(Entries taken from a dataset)

==========

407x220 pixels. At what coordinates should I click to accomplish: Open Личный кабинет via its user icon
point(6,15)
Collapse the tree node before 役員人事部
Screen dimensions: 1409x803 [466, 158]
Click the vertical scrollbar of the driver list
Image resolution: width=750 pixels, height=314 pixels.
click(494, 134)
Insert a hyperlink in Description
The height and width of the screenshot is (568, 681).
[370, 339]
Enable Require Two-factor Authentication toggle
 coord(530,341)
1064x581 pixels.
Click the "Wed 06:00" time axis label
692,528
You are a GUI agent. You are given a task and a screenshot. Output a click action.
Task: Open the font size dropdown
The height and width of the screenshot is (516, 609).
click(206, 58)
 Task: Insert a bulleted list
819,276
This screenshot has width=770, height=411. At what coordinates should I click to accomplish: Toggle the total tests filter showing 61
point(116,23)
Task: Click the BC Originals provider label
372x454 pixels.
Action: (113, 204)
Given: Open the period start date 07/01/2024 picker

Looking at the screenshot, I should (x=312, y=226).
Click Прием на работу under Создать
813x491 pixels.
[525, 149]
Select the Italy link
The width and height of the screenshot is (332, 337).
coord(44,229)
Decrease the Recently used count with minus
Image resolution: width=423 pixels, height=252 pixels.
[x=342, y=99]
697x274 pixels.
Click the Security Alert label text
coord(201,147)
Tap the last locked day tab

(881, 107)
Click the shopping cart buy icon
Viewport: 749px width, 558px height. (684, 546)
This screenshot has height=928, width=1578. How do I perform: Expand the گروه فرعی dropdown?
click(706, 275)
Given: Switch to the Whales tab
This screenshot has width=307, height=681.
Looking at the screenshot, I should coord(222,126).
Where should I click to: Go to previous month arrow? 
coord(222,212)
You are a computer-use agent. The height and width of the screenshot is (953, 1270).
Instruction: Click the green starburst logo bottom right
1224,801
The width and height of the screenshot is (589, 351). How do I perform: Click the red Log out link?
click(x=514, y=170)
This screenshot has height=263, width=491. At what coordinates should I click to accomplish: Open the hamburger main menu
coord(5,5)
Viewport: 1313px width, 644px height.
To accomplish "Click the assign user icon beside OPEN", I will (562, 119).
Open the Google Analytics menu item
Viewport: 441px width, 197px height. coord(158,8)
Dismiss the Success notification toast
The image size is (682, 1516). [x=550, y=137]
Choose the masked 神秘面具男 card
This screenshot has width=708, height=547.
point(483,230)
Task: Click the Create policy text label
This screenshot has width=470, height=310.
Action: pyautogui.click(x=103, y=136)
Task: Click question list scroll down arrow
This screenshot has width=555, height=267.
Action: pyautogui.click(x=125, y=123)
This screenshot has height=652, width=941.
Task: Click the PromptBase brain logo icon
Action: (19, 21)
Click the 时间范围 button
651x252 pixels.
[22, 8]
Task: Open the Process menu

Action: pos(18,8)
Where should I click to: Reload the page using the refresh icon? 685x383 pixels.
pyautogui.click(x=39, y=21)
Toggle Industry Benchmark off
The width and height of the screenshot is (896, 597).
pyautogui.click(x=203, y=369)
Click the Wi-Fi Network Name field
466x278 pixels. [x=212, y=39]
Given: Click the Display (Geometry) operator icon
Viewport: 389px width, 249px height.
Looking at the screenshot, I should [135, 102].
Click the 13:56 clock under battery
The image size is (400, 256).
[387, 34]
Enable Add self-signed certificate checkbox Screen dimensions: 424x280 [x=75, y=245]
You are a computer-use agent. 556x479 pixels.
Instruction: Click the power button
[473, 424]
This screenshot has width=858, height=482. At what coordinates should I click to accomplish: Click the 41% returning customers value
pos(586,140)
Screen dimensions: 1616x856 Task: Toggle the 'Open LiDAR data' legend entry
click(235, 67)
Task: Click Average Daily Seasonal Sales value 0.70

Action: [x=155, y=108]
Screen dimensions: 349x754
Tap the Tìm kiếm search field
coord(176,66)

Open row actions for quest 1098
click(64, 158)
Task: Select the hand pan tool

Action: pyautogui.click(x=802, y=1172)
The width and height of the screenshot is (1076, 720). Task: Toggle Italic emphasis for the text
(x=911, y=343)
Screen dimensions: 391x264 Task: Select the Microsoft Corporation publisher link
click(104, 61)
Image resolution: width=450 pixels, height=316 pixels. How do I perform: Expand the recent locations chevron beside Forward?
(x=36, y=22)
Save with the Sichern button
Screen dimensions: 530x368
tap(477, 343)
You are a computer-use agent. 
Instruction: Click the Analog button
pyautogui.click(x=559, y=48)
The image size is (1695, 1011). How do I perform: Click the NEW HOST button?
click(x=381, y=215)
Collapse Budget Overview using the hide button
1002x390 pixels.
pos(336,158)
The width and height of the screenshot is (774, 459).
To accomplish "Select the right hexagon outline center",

==========

Copy out the records word for word, starting at the line that contains "Image resolution: width=450" and ending at the last line of the records.

▶ [TASK SOLUTION]
Image resolution: width=450 pixels, height=316 pixels. How do I perform: Expand the recent locations chevron beside Forward?
(x=36, y=22)
Save with the Sichern button
Screen dimensions: 530x368
tap(477, 343)
You are a computer-use agent. 
Instruction: Click the Analog button
pyautogui.click(x=559, y=48)
The image size is (1695, 1011). How do I perform: Click the NEW HOST button?
click(x=381, y=215)
Collapse Budget Overview using the hide button
1002x390 pixels.
pos(336,158)
The width and height of the screenshot is (774, 459).
To accomplish "Select the right hexagon outline center",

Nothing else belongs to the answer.